Beacon's skill teaches Claude about the search workflow and the grep intercept behavior:

---
name: semantic-search
description: "Primary code search — hybrid semantic + keyword + BM25"
allowed-tools: [Bash, Read]
---

# Hybrid Code Search (Beacon)

This repo has a Beacon hybrid search index. Beacon is enforced
as the default search — grep is automatically intercepted and
redirected to Beacon for queries it handles better.

## How to search
node ${CLAUDE_PLUGIN_ROOT}/scripts/search.js "<query>"

## Grep intercept behavior
Grep passes through when:
- Pattern has regex metacharacters
- Targets a specific file
- Count mode
- Short patterns (<4 chars)
...

This context means Claude knows about Beacon from the moment a session starts, even if the user never types a slash command.
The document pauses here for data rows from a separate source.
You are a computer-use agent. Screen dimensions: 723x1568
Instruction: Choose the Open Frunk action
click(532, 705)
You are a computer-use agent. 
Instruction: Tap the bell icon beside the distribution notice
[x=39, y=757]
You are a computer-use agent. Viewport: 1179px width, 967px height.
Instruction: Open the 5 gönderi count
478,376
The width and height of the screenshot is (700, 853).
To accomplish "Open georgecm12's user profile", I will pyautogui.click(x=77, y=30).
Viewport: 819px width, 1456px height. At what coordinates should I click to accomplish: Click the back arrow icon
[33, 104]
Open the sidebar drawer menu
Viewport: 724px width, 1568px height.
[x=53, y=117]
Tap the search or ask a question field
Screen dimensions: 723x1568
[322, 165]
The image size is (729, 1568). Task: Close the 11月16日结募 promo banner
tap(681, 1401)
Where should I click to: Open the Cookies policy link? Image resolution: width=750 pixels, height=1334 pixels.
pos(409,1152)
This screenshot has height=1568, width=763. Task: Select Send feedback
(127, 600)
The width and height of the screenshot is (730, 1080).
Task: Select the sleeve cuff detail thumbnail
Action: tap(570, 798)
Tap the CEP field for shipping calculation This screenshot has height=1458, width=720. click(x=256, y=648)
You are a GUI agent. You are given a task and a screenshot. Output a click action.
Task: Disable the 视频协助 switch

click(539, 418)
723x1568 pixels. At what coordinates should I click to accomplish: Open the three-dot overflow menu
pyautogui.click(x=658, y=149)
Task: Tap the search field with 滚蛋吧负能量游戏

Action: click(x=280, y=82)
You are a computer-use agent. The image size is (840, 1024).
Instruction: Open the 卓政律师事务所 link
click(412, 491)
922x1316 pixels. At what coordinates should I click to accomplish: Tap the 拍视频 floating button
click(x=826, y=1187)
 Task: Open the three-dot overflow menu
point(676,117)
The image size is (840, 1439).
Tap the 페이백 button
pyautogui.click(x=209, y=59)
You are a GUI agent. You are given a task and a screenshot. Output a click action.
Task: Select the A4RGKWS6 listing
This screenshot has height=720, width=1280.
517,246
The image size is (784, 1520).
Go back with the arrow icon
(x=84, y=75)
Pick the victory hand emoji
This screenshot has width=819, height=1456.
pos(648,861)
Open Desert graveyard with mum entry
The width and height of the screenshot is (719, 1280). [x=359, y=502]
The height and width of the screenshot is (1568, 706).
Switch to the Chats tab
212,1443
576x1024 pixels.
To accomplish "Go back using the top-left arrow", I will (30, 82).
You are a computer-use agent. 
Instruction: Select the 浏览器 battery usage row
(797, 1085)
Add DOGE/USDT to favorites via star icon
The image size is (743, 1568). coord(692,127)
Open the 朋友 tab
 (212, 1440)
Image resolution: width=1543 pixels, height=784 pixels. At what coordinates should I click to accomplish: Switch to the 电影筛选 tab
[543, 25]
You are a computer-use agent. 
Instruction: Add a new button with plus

Part 5: Agents — Delegatable Specialists

Agents are sub-agents that Claude can delegate to. Beacon ships a code-explorer agent:

---
name: code-explorer
description: "Deep codebase exploration using hybrid search"
model: sonnet
tools: [Bash, Read, Glob, Grep]
---

# Code Explorer Agent

You explore codebases using Beacon hybrid search as your
primary tool, supplemented by grep for tracing connections.

## Process
1. Start with hybrid search
2. Read top 3-5 matched files
3. Use grep within those files to trace connections
4. Return explanation with file:line citations

The model: sonnet field means this agent uses a faster model for exploration, saving the main conversation's context for the user's actual task.

Part 6: Configuration

Beacon uses a JSON config file that users can override:

{
  "embedding": {
    "api_base": "http://localhost:11434/v1",
    "model": "nomic-embed-text",
    "dimensions": 768,
    "batch_size": 10
  },
  "search": {
    "top_k": 10,
    "similarity_threshold": 0.35,
    "hybrid": {
      "weight_vector": 0.4,
      "weight_bm25": 0.3,
      "weight_rrf": 0.3,
      "identifier_boost": 1.5
    }
  },
  "storage": {
    "path": ".claude/.beacon"
  }
}

The defaults use Ollama locally (no API keys), but users can switch to OpenAI, Voyage AI, or any OpenAI-compatible endpoint by changing the config.

Installing and Testing

Install the plugin:

claude plugin marketplace add sagarmk/Claude-Code-Beacon-Plugin

Make sure Ollama is running with an embedding model:

ollama pull nomic-embed-text

Start a Claude Code session. You'll see Beacon indexing in the background. Once done, try:

/search-code "authentication flow"

Or just use Claude normally. The grep intercept means Claude will automatically use semantic search when it makes sense.

Results

In my benchmarks across mixed-language codebases:

98.3% retrieval accuracy (vs ~75% for grep alone)
5x faster at finding semantically relevant code
60% reduction in context window usage on codebases over 50k lines

The biggest win is on conceptual queries. Searching "rate limiting" finds throttle_requests, backoff_handler, and 429_response_builder even though none of those strings contain "rate" or "limiting."

Key Takeaways for Plugin Builders

Hooks are the real power. Commands and skills are nice, but hooks let you fundamentally change how Claude Code works. The grep intercept pattern can be adapted for any tool.
PreToolUse can deny and redirect. Return permissionDecision: "deny" with additionalContext to transparently swap tools.
Use async hooks for heavy work. Indexing takes time. The async: true flag keeps the session responsive.
Skills > Commands for always-on behavior. If Claude should always know about your plugin, use a skill. Commands are for explicit user actions.
Fallbacks matter. If your plugin's backend is down, fail gracefully. Never block the user's workflow.